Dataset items
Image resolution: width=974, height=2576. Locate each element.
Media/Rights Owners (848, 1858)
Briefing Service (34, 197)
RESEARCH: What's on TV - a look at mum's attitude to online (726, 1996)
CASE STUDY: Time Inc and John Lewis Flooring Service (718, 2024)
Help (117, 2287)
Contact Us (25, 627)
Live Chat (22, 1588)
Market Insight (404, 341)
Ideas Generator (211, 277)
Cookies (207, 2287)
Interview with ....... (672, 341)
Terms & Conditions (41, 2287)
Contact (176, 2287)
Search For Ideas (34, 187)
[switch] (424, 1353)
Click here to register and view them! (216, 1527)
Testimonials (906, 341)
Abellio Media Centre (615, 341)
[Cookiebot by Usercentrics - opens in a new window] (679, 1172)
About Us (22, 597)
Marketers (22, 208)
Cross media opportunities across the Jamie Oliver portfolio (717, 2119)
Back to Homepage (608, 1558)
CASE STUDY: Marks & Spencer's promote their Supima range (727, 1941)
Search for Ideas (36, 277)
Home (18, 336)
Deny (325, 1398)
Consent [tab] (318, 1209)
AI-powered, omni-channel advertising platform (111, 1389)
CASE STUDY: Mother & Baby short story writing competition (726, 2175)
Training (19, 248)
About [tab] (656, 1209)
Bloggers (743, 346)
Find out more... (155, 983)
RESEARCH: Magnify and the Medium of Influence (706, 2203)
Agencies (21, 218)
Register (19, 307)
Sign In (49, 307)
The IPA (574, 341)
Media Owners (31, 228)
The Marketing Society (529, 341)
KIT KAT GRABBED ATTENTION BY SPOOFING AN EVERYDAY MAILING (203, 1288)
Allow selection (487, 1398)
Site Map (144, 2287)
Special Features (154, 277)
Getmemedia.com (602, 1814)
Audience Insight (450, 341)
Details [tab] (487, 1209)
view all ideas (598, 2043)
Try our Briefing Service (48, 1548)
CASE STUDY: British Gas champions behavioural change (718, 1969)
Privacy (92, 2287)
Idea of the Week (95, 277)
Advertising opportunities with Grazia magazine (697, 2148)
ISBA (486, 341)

• _Prompt_
Give back each entry so that it matches the original word for word.

• _Your solution_
Image resolution: width=974, height=2576. Locate each element.
Media/Rights Owners (848, 1858)
Briefing Service (34, 197)
RESEARCH: What's on TV - a look at mum's attitude to online (726, 1996)
CASE STUDY: Time Inc and John Lewis Flooring Service (718, 2024)
Help (117, 2287)
Contact Us (25, 627)
Live Chat (22, 1588)
Market Insight (404, 341)
Ideas Generator (211, 277)
Cookies (207, 2287)
Interview with ....... (672, 341)
Terms & Conditions (41, 2287)
Contact (176, 2287)
Search For Ideas (34, 187)
[switch] (424, 1353)
Click here to register and view them! (216, 1527)
Testimonials (906, 341)
Abellio Media Centre (615, 341)
[Cookiebot by Usercentrics - opens in a new window] (679, 1172)
About Us (22, 597)
Marketers (22, 208)
Cross media opportunities across the Jamie Oliver portfolio (717, 2119)
Back to Homepage (608, 1558)
CASE STUDY: Marks & Spencer's promote their Supima range (727, 1941)
Search for Ideas (36, 277)
Home (18, 336)
Deny (325, 1398)
Consent [tab] (318, 1209)
AI-powered, omni-channel advertising platform (111, 1389)
CASE STUDY: Mother & Baby short story writing competition (726, 2175)
Training (19, 248)
About [tab] (656, 1209)
Bloggers (743, 346)
Find out more... (155, 983)
RESEARCH: Magnify and the Medium of Influence (706, 2203)
Agencies (21, 218)
Register (19, 307)
Sign In (49, 307)
The IPA (574, 341)
Media Owners (31, 228)
The Marketing Society (529, 341)
KIT KAT GRABBED ATTENTION BY SPOOFING AN EVERYDAY MAILING (203, 1288)
Allow selection (487, 1398)
Site Map (144, 2287)
Special Features (154, 277)
Getmemedia.com (602, 1814)
Audience Insight (450, 341)
Details [tab] (487, 1209)
view all ideas (598, 2043)
Try our Briefing Service (48, 1548)
CASE STUDY: British Gas champions behavioural change (718, 1969)
Privacy (92, 2287)
Idea of the Week (95, 277)
Advertising opportunities with Grazia magazine (697, 2148)
ISBA (486, 341)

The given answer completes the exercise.